_Work to be completed_:
The records below hold a stretch from the line with "Given: Open the @Wendys mention in red" through the line with "Task: Open the File menu in BatteryInfoView"; return exactly those lines, ends included, and nothing more.

##############################

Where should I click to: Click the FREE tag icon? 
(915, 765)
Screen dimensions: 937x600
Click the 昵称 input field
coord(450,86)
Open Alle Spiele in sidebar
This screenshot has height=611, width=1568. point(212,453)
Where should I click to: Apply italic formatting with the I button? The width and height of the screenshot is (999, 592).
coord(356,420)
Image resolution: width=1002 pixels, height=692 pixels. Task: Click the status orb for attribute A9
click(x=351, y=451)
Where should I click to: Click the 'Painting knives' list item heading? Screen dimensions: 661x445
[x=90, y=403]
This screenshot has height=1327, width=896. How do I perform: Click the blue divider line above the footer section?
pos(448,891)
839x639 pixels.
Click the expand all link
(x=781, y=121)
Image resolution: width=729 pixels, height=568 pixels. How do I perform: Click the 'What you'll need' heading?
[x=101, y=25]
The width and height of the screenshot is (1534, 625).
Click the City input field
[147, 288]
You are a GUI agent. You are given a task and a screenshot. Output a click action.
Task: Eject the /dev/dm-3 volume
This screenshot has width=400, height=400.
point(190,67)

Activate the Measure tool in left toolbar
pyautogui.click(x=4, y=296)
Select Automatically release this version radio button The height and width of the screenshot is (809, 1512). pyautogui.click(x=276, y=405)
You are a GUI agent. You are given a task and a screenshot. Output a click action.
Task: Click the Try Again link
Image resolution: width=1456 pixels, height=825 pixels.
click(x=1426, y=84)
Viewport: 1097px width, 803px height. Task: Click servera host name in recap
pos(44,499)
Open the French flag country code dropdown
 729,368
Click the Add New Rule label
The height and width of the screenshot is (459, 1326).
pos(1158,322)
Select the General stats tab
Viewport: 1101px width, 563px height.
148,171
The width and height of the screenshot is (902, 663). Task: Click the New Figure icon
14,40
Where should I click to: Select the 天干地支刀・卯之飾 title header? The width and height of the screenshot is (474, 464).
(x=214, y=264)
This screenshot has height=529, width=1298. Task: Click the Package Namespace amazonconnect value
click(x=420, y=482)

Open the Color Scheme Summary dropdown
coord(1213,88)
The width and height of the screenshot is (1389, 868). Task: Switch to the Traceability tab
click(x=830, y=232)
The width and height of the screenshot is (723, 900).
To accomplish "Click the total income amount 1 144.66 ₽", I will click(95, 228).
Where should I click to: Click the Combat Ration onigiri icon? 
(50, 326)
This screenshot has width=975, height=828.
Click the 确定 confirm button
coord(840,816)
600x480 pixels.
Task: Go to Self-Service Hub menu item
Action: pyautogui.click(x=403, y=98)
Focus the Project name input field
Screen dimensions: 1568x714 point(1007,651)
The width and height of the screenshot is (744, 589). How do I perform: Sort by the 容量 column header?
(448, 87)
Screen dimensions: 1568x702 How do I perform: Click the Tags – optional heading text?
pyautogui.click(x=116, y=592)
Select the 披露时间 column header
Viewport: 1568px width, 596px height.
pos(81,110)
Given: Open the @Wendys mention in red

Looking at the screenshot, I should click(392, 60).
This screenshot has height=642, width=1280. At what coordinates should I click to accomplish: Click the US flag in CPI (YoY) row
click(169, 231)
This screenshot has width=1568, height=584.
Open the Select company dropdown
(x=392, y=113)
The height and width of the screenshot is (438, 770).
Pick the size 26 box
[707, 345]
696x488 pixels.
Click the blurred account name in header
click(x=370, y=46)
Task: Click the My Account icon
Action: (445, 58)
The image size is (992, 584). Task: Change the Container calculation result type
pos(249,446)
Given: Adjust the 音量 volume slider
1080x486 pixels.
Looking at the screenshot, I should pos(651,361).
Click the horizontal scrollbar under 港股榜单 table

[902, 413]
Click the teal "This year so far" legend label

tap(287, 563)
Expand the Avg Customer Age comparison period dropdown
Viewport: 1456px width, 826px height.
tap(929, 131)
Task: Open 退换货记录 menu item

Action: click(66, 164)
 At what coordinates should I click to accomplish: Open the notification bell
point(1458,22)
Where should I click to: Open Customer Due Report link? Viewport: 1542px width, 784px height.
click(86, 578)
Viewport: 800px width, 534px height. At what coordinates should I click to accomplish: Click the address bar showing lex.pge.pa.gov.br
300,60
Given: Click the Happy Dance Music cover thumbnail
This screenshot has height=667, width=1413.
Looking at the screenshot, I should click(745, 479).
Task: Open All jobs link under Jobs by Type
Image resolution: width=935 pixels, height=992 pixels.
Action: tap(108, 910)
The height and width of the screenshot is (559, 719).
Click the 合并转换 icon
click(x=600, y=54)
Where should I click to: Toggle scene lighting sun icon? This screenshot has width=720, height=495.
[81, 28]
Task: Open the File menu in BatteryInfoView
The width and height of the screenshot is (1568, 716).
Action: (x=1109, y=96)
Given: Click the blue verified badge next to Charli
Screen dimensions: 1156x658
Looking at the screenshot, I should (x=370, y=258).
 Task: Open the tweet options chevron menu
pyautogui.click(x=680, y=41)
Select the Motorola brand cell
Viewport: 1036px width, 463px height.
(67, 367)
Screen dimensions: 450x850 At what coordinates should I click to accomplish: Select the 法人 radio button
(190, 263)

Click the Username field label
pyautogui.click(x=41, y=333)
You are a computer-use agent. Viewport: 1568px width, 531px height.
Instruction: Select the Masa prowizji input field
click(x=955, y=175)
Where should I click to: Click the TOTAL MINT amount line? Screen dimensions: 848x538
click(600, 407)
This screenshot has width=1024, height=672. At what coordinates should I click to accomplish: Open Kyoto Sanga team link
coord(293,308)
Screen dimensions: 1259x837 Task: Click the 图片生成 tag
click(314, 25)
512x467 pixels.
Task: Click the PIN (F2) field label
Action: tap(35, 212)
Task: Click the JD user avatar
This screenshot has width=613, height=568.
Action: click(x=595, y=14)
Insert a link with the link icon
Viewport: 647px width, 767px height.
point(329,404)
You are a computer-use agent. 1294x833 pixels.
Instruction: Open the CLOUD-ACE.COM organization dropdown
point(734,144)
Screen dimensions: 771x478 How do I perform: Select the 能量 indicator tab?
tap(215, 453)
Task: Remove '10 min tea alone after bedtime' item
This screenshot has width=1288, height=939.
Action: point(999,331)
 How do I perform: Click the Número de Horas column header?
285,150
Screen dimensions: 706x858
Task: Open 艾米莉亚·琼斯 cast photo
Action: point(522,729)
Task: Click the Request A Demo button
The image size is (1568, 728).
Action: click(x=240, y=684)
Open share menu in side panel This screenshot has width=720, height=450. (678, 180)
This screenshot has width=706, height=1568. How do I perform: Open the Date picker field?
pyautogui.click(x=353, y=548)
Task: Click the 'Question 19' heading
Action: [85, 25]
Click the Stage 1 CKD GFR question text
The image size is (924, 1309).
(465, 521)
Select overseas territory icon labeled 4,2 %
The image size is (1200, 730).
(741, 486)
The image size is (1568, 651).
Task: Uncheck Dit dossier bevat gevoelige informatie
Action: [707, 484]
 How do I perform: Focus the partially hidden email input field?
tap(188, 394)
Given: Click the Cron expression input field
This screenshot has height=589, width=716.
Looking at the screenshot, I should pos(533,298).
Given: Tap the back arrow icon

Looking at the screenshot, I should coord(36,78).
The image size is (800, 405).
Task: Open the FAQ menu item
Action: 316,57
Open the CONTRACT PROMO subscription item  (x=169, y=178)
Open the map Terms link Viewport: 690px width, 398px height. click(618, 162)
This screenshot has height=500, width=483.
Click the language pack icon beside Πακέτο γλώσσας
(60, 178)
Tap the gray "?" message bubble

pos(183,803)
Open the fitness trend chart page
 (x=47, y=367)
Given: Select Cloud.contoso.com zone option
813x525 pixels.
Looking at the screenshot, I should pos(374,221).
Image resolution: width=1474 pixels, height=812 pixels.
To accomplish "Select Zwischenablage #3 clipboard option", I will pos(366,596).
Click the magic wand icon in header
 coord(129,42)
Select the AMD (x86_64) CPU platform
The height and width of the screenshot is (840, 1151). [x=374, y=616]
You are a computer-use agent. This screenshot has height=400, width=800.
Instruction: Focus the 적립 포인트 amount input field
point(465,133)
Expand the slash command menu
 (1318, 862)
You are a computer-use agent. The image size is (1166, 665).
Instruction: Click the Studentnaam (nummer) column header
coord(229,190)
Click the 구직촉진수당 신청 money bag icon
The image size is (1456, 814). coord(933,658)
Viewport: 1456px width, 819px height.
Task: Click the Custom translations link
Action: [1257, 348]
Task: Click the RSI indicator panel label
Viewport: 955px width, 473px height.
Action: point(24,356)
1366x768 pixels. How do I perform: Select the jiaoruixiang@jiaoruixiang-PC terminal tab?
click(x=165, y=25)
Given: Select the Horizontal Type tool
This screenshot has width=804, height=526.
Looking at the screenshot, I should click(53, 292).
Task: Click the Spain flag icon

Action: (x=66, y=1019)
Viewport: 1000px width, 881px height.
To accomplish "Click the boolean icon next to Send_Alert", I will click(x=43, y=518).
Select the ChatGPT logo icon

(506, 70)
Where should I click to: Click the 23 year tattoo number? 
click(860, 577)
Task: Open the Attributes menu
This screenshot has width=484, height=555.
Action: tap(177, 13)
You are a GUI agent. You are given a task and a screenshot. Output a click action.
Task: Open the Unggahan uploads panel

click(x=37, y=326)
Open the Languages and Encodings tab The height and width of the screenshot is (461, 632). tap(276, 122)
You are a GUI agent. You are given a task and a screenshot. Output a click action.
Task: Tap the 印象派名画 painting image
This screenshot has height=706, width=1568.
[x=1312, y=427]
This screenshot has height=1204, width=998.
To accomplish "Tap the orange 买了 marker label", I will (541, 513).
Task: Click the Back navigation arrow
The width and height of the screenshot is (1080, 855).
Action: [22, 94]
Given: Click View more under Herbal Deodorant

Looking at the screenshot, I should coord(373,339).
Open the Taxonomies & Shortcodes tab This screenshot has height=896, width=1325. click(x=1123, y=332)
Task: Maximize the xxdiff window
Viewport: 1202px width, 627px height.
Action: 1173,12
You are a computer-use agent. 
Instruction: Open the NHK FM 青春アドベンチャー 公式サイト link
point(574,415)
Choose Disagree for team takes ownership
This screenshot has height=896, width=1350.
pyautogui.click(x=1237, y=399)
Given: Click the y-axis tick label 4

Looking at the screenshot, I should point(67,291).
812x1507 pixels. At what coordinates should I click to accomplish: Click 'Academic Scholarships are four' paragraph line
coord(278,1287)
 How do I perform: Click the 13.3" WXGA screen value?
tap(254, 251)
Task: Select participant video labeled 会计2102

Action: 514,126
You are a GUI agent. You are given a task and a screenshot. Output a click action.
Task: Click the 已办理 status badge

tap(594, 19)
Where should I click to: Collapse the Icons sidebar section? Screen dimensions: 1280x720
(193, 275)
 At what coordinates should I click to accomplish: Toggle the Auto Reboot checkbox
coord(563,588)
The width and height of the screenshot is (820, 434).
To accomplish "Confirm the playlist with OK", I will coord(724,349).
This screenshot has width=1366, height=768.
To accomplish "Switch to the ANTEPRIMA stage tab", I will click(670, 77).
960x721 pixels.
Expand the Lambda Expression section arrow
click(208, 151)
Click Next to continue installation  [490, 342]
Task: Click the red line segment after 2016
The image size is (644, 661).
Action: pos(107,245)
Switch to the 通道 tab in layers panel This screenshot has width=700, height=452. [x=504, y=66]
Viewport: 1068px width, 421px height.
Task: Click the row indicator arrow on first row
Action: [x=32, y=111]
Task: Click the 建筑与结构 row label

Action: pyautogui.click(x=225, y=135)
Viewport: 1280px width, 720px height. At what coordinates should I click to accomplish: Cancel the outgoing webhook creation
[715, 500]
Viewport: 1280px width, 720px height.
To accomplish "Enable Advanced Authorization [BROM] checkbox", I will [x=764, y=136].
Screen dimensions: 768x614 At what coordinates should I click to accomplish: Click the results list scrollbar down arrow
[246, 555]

##############################

_Reply_:
Given: Open the @Wendys mention in red

Looking at the screenshot, I should click(392, 60).
This screenshot has height=642, width=1280. At what coordinates should I click to accomplish: Click the US flag in CPI (YoY) row
click(169, 231)
This screenshot has width=1568, height=584.
Open the Select company dropdown
(x=392, y=113)
The height and width of the screenshot is (438, 770).
Pick the size 26 box
[707, 345]
696x488 pixels.
Click the blurred account name in header
click(x=370, y=46)
Task: Click the My Account icon
Action: (445, 58)
The image size is (992, 584). Task: Change the Container calculation result type
pos(249,446)
Given: Adjust the 音量 volume slider
1080x486 pixels.
Looking at the screenshot, I should pos(651,361).
Click the horizontal scrollbar under 港股榜单 table

[902, 413]
Click the teal "This year so far" legend label

tap(287, 563)
Expand the Avg Customer Age comparison period dropdown
Viewport: 1456px width, 826px height.
tap(929, 131)
Task: Open 退换货记录 menu item

Action: click(66, 164)
 At what coordinates should I click to accomplish: Open the notification bell
point(1458,22)
Where should I click to: Open Customer Due Report link? Viewport: 1542px width, 784px height.
click(86, 578)
Viewport: 800px width, 534px height. At what coordinates should I click to accomplish: Click the address bar showing lex.pge.pa.gov.br
300,60
Given: Click the Happy Dance Music cover thumbnail
This screenshot has height=667, width=1413.
Looking at the screenshot, I should click(745, 479).
Task: Open All jobs link under Jobs by Type
Image resolution: width=935 pixels, height=992 pixels.
Action: tap(108, 910)
The height and width of the screenshot is (559, 719).
Click the 合并转换 icon
click(x=600, y=54)
Where should I click to: Toggle scene lighting sun icon? This screenshot has width=720, height=495.
[81, 28]
Task: Open the File menu in BatteryInfoView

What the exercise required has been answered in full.